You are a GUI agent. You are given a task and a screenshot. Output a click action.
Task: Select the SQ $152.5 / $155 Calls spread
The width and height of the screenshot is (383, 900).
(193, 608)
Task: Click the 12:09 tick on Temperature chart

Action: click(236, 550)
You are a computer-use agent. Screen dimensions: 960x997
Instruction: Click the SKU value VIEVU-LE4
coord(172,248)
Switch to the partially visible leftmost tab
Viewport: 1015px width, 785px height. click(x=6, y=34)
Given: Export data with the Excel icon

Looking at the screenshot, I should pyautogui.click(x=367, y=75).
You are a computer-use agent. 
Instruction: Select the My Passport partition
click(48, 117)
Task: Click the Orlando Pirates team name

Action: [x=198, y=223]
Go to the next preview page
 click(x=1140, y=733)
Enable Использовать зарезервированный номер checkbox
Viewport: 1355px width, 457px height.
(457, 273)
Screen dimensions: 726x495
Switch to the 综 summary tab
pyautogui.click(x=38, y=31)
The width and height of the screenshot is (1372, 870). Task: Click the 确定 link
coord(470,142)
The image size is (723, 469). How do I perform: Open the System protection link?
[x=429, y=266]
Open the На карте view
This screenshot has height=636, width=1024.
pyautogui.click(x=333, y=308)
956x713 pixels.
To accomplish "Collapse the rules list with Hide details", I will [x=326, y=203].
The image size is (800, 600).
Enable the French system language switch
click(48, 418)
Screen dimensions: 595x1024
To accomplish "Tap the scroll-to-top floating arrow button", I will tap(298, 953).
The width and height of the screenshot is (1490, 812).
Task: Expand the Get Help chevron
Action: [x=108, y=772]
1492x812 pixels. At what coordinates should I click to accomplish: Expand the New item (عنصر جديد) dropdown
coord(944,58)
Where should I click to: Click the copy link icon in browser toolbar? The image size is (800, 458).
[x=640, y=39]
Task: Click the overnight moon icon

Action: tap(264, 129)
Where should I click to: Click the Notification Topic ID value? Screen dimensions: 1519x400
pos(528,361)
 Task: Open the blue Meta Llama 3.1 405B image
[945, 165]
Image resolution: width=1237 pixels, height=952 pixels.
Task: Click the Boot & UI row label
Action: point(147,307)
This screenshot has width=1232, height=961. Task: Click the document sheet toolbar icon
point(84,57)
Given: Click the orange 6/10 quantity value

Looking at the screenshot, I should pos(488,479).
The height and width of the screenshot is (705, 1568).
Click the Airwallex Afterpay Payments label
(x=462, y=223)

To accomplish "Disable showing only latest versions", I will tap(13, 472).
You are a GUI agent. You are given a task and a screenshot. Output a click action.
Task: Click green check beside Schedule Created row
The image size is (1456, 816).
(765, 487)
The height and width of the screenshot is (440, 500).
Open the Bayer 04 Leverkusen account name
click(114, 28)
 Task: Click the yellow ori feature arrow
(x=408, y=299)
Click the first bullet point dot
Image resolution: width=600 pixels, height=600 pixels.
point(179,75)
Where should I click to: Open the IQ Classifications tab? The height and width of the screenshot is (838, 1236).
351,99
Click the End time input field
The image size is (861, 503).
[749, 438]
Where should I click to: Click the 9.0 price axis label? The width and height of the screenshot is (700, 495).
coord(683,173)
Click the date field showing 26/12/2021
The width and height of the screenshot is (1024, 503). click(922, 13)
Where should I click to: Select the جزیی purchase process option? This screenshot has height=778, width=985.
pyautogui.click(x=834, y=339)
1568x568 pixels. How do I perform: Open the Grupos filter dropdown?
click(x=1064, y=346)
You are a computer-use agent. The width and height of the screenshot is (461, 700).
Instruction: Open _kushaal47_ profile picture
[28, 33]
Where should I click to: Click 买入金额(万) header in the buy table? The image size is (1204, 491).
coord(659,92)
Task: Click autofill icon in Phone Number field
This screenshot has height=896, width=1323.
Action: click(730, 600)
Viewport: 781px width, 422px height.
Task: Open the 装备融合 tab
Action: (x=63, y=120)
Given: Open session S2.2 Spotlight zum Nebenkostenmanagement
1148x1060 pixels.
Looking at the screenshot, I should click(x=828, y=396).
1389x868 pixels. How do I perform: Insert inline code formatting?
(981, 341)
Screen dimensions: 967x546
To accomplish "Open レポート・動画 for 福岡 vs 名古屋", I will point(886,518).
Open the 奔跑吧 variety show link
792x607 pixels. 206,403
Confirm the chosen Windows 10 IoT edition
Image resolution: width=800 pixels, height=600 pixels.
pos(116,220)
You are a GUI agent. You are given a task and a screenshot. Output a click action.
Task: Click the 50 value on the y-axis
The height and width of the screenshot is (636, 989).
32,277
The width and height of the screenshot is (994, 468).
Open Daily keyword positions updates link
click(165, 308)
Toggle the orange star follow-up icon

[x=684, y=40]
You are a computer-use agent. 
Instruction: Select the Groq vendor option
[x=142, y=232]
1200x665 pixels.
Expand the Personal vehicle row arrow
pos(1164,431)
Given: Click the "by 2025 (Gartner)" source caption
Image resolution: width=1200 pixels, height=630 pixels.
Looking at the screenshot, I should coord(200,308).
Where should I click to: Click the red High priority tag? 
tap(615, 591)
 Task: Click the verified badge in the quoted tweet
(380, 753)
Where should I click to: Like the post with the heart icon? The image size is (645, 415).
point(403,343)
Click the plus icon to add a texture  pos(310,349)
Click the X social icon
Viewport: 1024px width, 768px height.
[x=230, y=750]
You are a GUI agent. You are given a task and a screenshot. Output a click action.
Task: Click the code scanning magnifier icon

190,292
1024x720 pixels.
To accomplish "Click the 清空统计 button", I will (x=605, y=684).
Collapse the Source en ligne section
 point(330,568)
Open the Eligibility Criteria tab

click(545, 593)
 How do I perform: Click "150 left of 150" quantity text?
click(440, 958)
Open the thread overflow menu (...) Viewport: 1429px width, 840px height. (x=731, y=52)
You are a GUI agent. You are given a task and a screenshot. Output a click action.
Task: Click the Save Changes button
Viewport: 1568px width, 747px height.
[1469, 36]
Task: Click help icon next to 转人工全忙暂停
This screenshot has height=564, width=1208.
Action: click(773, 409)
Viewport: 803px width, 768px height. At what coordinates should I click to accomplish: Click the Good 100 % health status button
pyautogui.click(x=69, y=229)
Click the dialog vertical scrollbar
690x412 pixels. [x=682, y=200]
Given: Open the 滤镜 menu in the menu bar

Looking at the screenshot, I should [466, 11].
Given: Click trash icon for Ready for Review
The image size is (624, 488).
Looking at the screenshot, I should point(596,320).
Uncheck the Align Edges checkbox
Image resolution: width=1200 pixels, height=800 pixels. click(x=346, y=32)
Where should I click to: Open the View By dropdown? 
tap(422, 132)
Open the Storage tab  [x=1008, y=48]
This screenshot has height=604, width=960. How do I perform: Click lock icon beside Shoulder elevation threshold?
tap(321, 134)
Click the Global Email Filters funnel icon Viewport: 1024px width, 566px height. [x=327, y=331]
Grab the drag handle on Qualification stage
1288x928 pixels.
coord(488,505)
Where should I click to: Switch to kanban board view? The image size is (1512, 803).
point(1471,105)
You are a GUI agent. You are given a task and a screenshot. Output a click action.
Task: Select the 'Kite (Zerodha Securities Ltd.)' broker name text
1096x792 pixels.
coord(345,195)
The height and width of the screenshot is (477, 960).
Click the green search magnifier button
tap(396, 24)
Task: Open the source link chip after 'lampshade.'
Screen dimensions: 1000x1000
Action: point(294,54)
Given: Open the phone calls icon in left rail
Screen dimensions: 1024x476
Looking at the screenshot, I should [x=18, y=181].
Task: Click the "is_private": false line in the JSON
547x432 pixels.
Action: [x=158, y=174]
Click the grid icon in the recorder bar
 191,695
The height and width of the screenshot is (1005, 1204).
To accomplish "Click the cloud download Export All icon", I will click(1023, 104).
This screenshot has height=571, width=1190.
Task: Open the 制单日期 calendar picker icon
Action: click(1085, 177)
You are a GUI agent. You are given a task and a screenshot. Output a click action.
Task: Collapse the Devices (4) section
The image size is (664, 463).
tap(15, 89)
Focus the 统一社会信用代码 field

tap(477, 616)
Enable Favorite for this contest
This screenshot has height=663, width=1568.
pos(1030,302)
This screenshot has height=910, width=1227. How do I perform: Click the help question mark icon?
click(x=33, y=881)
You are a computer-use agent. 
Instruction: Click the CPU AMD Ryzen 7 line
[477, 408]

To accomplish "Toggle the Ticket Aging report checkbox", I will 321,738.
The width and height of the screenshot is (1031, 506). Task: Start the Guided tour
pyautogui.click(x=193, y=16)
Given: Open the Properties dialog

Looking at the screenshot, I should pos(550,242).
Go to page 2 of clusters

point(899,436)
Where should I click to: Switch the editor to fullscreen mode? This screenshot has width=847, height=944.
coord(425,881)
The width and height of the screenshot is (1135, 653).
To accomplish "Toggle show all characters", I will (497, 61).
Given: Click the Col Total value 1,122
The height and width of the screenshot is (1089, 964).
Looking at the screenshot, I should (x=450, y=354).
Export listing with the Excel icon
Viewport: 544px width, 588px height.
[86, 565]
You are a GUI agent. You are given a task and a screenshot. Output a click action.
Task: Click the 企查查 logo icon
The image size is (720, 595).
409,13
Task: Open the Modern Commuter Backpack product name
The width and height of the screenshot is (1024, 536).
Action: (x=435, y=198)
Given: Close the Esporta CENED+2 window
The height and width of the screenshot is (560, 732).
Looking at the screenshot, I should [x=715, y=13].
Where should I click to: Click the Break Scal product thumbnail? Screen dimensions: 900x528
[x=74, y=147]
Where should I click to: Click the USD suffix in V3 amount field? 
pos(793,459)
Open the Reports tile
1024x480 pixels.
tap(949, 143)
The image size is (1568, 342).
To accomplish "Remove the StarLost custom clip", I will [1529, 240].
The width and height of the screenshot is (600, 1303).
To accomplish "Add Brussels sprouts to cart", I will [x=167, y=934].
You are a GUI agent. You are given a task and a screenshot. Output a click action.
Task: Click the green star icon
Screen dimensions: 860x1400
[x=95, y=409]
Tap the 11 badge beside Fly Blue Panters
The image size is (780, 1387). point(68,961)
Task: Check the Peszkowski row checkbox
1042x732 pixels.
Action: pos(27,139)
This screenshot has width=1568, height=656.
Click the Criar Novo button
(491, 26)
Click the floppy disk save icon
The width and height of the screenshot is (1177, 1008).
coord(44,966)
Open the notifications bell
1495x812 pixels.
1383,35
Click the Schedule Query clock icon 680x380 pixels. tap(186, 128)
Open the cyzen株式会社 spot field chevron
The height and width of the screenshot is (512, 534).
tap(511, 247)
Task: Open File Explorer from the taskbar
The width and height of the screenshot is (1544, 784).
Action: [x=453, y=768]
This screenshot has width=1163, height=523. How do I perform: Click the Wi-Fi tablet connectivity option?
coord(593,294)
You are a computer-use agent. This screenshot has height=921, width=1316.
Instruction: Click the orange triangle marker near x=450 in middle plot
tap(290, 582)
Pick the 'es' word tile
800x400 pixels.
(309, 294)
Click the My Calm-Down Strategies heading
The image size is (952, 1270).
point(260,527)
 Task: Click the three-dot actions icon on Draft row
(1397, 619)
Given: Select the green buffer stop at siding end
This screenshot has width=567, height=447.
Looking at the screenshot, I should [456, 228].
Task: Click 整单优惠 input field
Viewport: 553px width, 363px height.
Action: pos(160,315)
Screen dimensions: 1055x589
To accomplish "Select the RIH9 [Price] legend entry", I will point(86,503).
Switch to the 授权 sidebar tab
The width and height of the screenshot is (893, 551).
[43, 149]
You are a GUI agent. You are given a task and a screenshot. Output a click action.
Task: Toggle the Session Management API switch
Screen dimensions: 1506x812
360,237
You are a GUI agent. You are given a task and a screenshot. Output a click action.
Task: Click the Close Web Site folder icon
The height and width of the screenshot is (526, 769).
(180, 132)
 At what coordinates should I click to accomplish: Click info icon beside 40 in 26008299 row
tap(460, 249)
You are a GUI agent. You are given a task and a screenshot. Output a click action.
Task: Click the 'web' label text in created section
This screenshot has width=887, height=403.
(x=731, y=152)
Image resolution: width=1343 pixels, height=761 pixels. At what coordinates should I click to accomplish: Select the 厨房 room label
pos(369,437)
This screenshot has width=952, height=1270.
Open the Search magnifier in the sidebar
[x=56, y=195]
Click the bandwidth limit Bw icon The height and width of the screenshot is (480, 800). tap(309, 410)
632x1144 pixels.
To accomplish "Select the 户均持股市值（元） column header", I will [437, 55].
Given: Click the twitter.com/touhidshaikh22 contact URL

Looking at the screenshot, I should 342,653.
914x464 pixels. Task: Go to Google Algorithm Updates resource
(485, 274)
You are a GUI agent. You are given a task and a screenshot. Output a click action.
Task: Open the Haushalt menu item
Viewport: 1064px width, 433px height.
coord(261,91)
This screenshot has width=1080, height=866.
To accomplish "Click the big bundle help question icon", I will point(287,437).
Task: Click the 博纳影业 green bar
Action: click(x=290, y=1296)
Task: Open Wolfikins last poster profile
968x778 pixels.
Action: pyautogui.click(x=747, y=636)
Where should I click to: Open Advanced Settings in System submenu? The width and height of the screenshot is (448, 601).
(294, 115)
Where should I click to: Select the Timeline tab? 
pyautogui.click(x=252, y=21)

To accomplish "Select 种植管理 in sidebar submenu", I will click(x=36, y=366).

- Work item -
Taking the records above as input, show every line in which the word "Schedule" is present.

- Response area -
Task: Click green check beside Schedule Created row
Click the Schedule Query clock icon 680x380 pixels. tap(186, 128)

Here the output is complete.